MeinungLandgrabbingRan an die Spekulanten

Essay von Uwe Ritzer

Lesezeit: 6 Min.

(Foto: istock/Getty Images/Collage: SZ)

Boden wird immer knapper. Das treibt die Preise für Bauland und Agrarflächen in schwindelerregende Höhen. Nur wenige profitieren, während immer mehr Menschen darunter leiden. Das kann so nicht weitergehen.

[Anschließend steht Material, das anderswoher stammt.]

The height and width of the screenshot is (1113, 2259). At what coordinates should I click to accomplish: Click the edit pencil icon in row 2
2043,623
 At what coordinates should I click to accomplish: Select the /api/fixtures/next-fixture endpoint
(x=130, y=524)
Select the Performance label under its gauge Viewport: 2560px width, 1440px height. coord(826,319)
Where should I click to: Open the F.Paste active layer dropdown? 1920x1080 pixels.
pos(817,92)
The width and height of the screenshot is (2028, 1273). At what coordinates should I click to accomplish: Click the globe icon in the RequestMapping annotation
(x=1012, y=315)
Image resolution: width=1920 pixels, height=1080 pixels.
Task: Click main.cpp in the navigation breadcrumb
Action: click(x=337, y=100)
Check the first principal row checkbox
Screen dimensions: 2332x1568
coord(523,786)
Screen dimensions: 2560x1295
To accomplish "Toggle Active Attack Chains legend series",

Das Thema hat den SPD-Politiker Hans-Jochen Vogel sein gesamtes politisches Leben lang umgetrieben. Und er hat nie einen Hehl daraus gemacht, dass er gescheitert ist. An politischen Mehrheiten, an Koalitionspartnern, vor allem an mächtigen Lobbyisten. Jahrzehntelang kämpfte der frühere Münchner Oberbürgermeister, Regierende Bürgermeister von Berlin, Bundesminister, sowie SPD-Partei- und Fraktionschef in all seinen Ämtern für einen gesellschaftspolitisch faireren Umgang mit Grund und Boden. Vogel hat darüber sogar sein letztes Buch geschrieben, im 94. Lebensjahr, wenige Monate vor seinem Tod. Einen schmalen, fundierten Band mit dem Titel „Mehr Gerechtigkeit!“ Die Unterzeile postuliert eine Grundüberzeugung des großen Sozialdemokraten: „Wir brauchen eine neue Bodenordnung – nur dann wird auch Wohnen wieder bezahlbar“.